* INSTRUCTIONS FOR THE TASK
Beneath this line is the data. Output exactly the lines from the line with "You are a GUI" to the line with "info@serigrafiagama.es (126, 23)", both ends included, and nothing more.

* PROVIDED ENTRIES
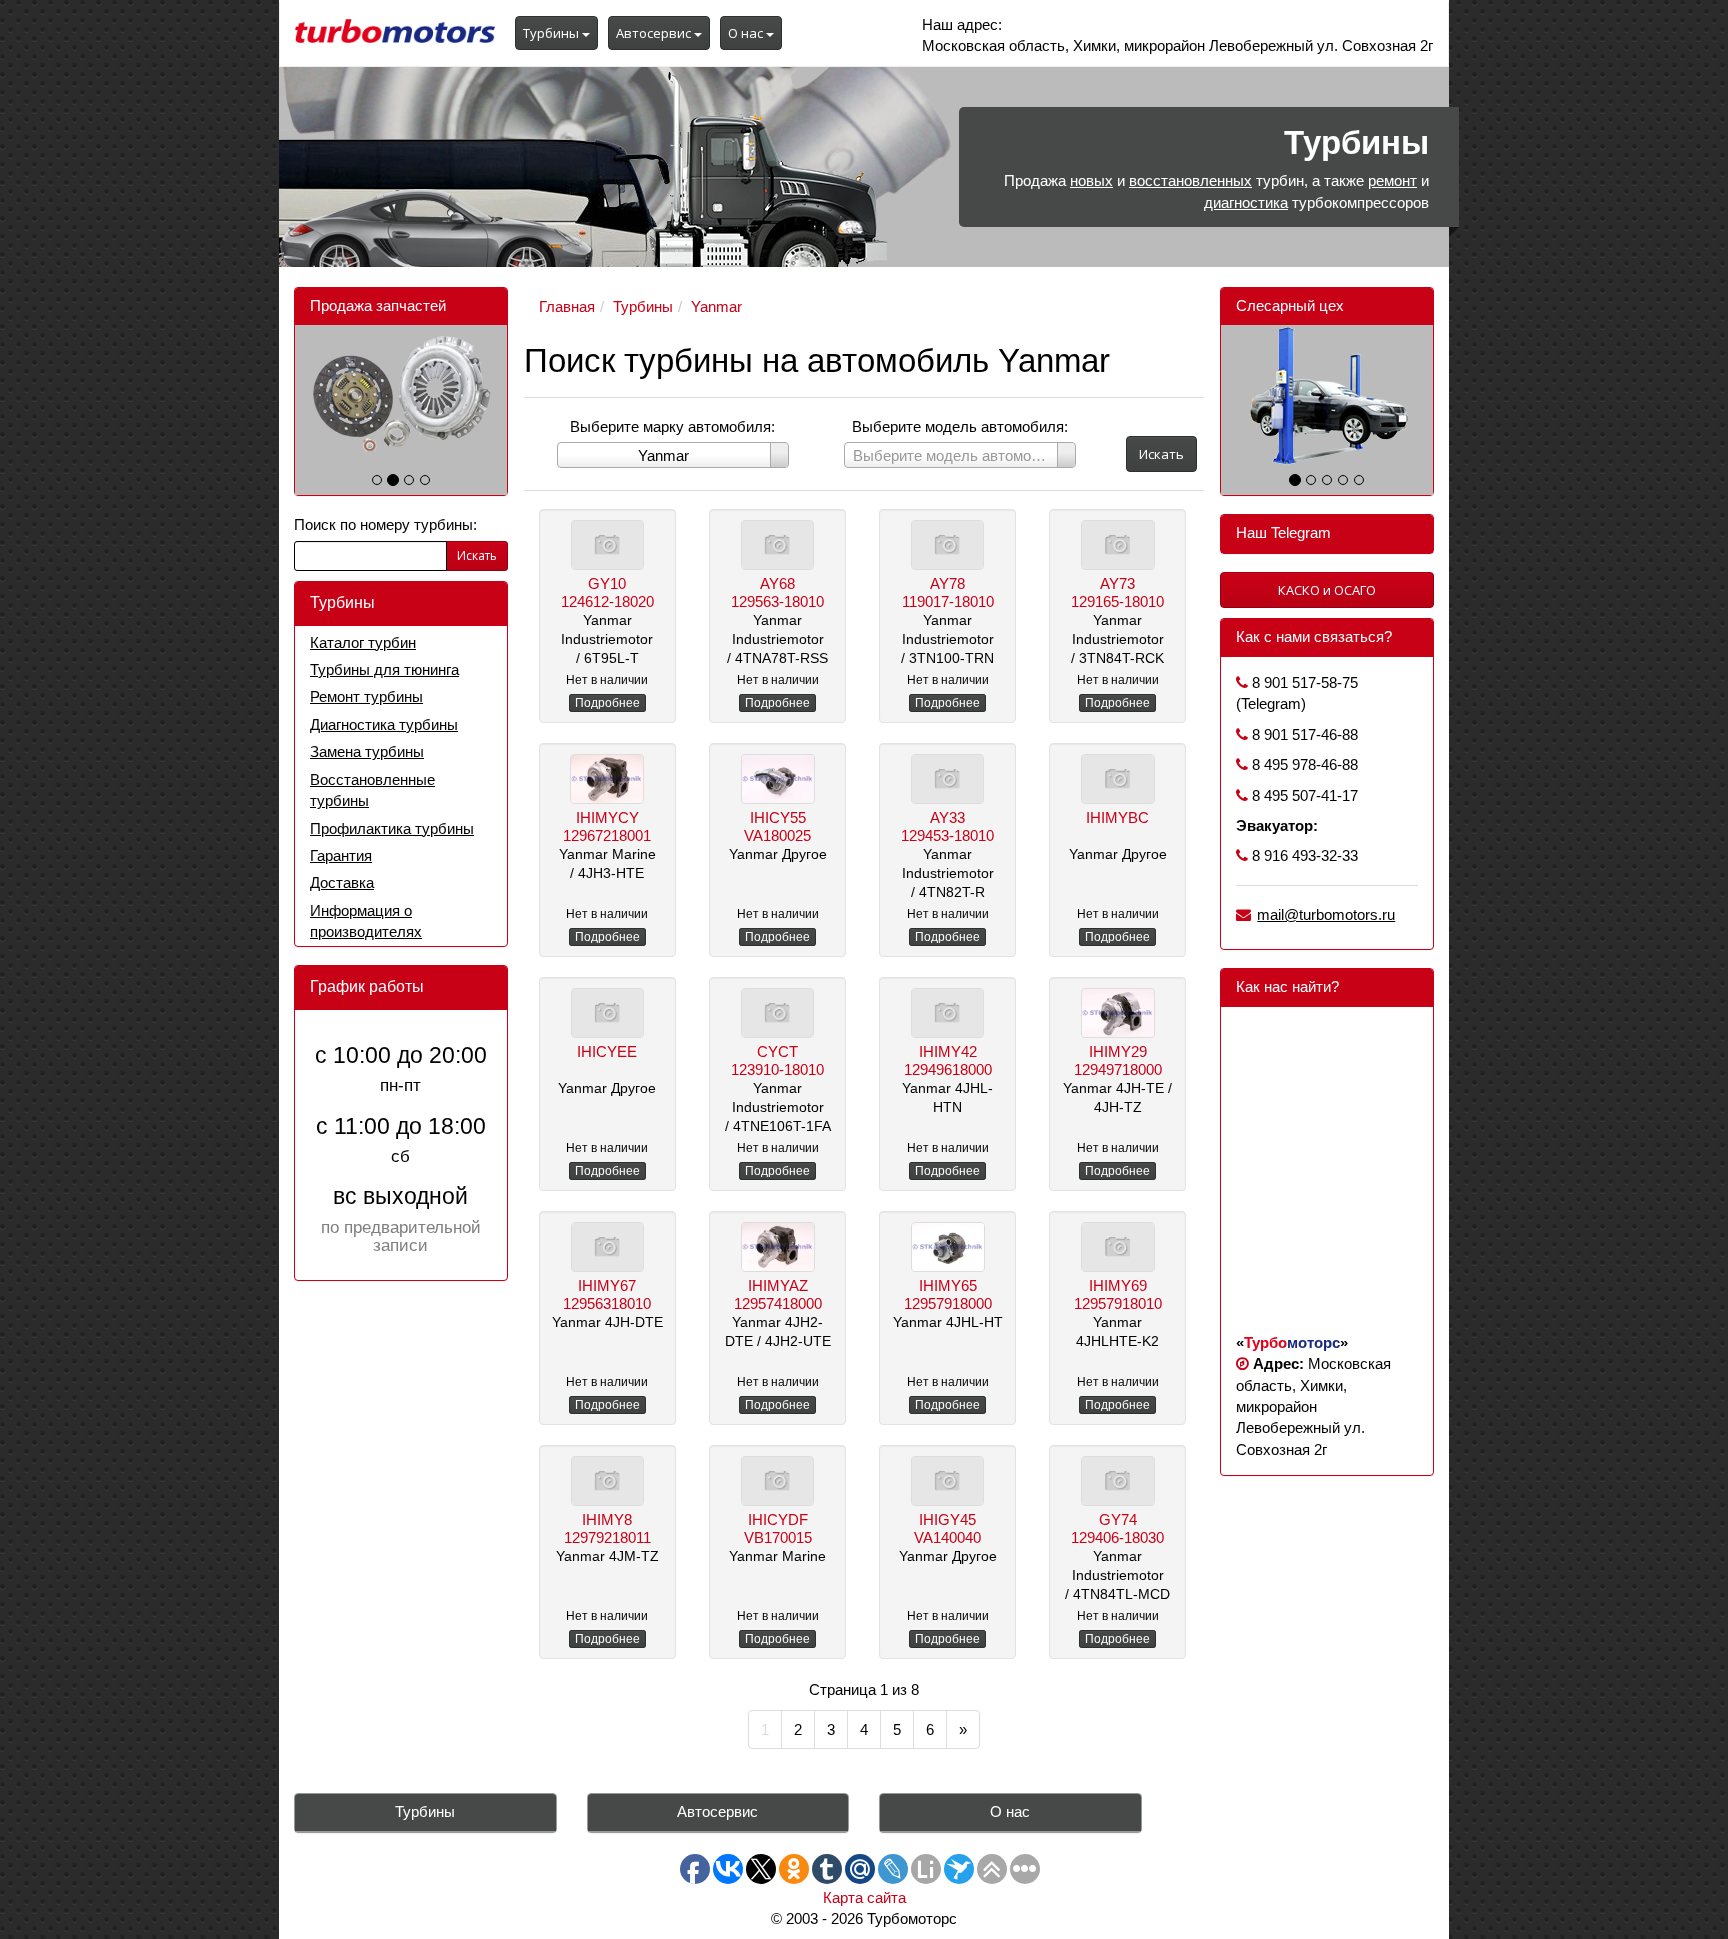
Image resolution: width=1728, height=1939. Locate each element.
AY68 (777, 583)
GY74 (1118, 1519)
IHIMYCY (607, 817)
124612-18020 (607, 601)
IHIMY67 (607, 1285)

---

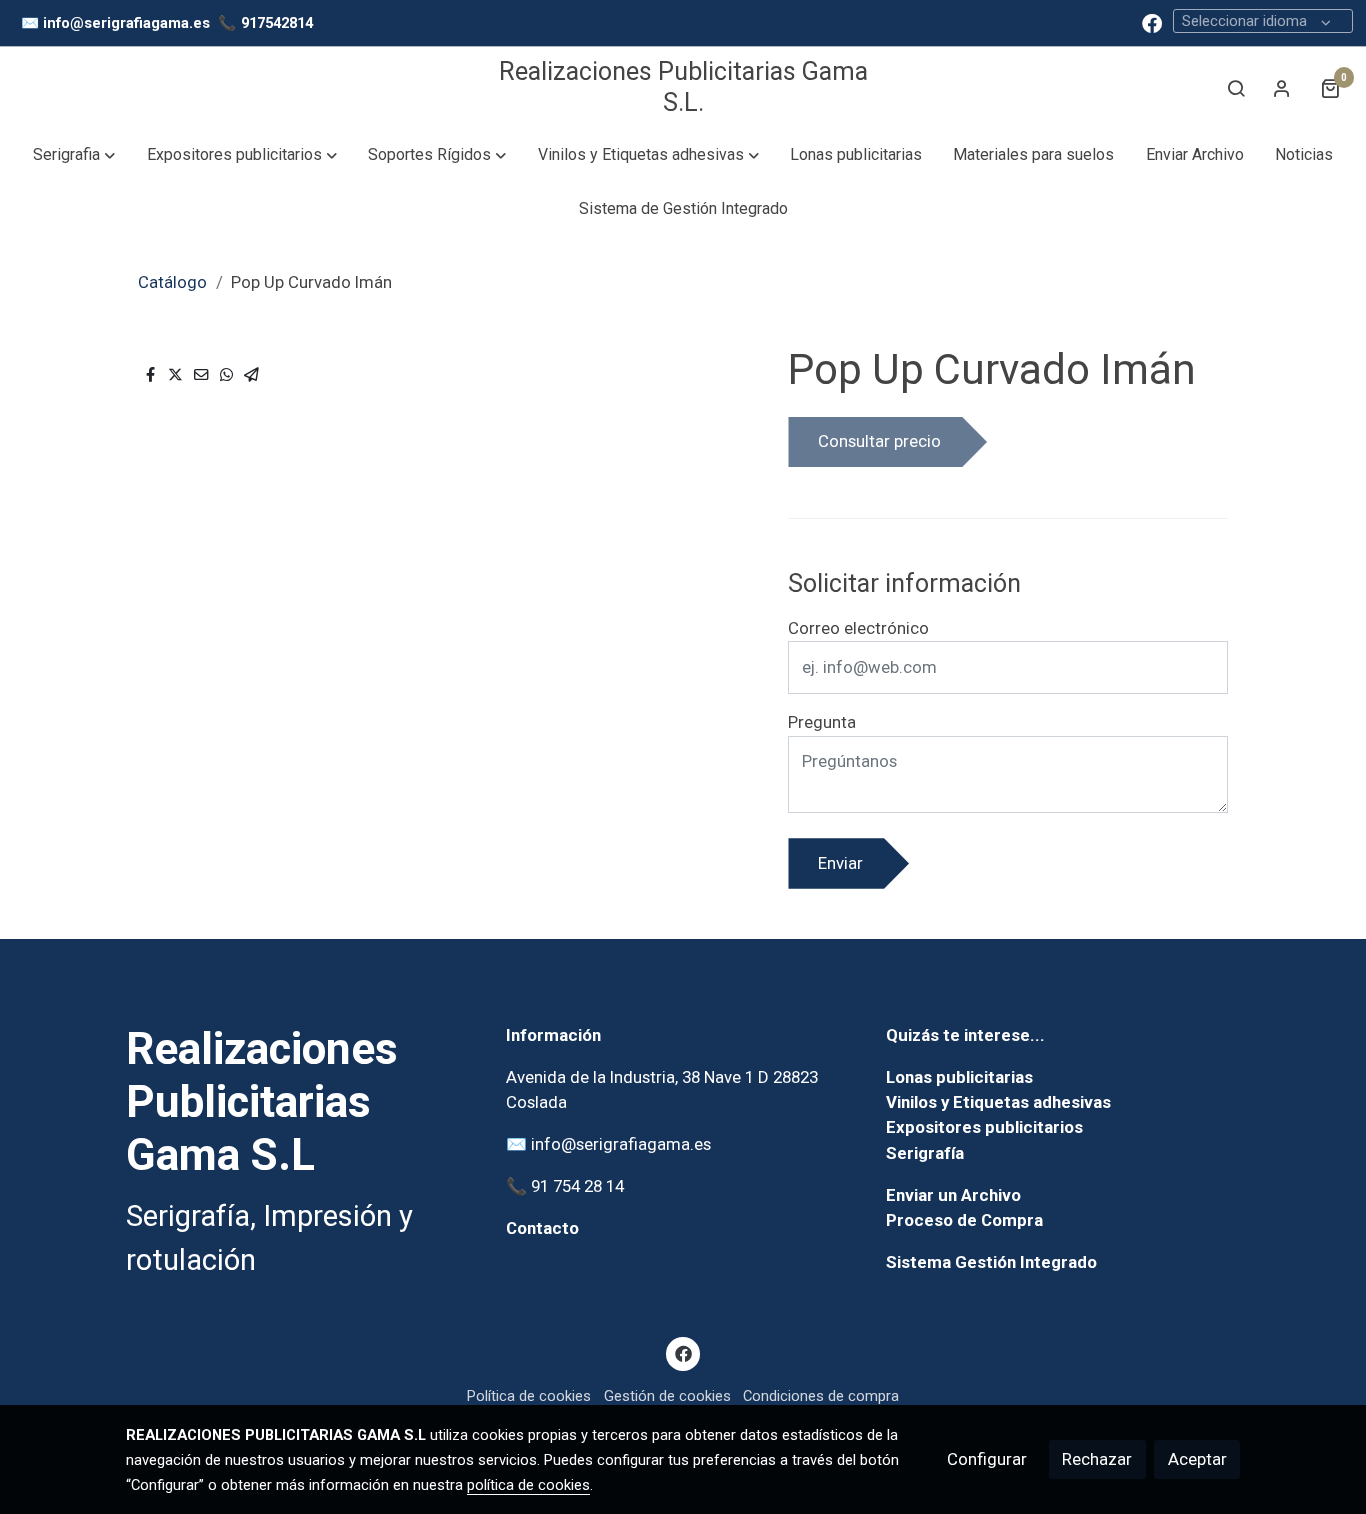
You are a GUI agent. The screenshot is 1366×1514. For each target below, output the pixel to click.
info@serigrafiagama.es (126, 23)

* EXERCISE OUTPUT
You are a GUI agent. The screenshot is 1366×1514. For each target below, output the pixel to click.
info@serigrafiagama.es (126, 23)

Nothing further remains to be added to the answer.